Rewrite the records below with every "Viewport" switched to "Window", changing nothing else.

----- Provided material -----

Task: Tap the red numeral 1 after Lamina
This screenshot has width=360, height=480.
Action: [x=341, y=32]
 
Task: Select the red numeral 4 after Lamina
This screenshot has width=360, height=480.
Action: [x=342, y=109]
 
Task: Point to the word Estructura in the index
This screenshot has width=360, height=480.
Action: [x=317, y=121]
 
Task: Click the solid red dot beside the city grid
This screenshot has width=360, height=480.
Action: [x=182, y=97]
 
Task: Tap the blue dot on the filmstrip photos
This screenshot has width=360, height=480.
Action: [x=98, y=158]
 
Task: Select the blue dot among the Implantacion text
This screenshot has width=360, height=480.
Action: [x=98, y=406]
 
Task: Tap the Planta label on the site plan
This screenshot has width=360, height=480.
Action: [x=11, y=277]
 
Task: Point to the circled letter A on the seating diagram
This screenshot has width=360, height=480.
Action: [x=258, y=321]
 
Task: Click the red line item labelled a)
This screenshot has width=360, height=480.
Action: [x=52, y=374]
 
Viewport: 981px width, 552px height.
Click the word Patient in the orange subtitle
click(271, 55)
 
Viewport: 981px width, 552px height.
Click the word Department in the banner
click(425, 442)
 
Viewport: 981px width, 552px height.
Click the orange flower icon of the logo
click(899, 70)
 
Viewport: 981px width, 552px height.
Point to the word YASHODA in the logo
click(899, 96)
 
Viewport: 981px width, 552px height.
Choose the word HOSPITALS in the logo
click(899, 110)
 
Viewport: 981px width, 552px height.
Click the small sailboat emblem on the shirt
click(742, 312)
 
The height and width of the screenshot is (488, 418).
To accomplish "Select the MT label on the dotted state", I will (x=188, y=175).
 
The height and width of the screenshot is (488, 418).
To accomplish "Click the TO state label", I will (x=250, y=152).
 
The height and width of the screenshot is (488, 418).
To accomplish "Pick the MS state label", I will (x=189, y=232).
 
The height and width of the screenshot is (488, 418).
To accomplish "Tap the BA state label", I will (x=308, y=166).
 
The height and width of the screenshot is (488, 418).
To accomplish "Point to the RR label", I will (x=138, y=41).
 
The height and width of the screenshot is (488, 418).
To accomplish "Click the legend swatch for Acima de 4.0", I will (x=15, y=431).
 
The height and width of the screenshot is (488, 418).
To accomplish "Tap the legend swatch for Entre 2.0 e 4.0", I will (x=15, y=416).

-----

* The output *
Task: Tap the red numeral 1 after Lamina
This screenshot has width=360, height=480.
Action: [x=341, y=32]
 
Task: Select the red numeral 4 after Lamina
This screenshot has width=360, height=480.
Action: [x=342, y=109]
 
Task: Point to the word Estructura in the index
This screenshot has width=360, height=480.
Action: [x=317, y=121]
 
Task: Click the solid red dot beside the city grid
This screenshot has width=360, height=480.
Action: [x=182, y=97]
 
Task: Tap the blue dot on the filmstrip photos
This screenshot has width=360, height=480.
Action: [x=98, y=158]
 
Task: Select the blue dot among the Implantacion text
This screenshot has width=360, height=480.
Action: [x=98, y=406]
 
Task: Tap the Planta label on the site plan
This screenshot has width=360, height=480.
Action: [x=11, y=277]
 
Task: Point to the circled letter A on the seating diagram
This screenshot has width=360, height=480.
Action: [x=258, y=321]
 
Task: Click the red line item labelled a)
This screenshot has width=360, height=480.
Action: [x=52, y=374]
 
Window: 981px width, 552px height.
Click the word Patient in the orange subtitle
click(271, 55)
 
Window: 981px width, 552px height.
Click the word Department in the banner
click(425, 442)
 
Window: 981px width, 552px height.
Click the orange flower icon of the logo
click(899, 70)
 
Window: 981px width, 552px height.
Point to the word YASHODA in the logo
click(899, 96)
 
Window: 981px width, 552px height.
Choose the word HOSPITALS in the logo
click(899, 110)
 
Window: 981px width, 552px height.
Click the small sailboat emblem on the shirt
click(742, 312)
 
The height and width of the screenshot is (488, 418).
To accomplish "Select the MT label on the dotted state", I will (x=188, y=175).
 
The height and width of the screenshot is (488, 418).
To accomplish "Click the TO state label", I will (x=250, y=152).
 
The height and width of the screenshot is (488, 418).
To accomplish "Pick the MS state label", I will (x=189, y=232).
 
The height and width of the screenshot is (488, 418).
To accomplish "Tap the BA state label", I will (x=308, y=166).
 
The height and width of the screenshot is (488, 418).
To accomplish "Point to the RR label", I will (x=138, y=41).
 
The height and width of the screenshot is (488, 418).
To accomplish "Click the legend swatch for Acima de 4.0", I will (x=15, y=431).
 
The height and width of the screenshot is (488, 418).
To accomplish "Tap the legend swatch for Entre 2.0 e 4.0", I will (x=15, y=416).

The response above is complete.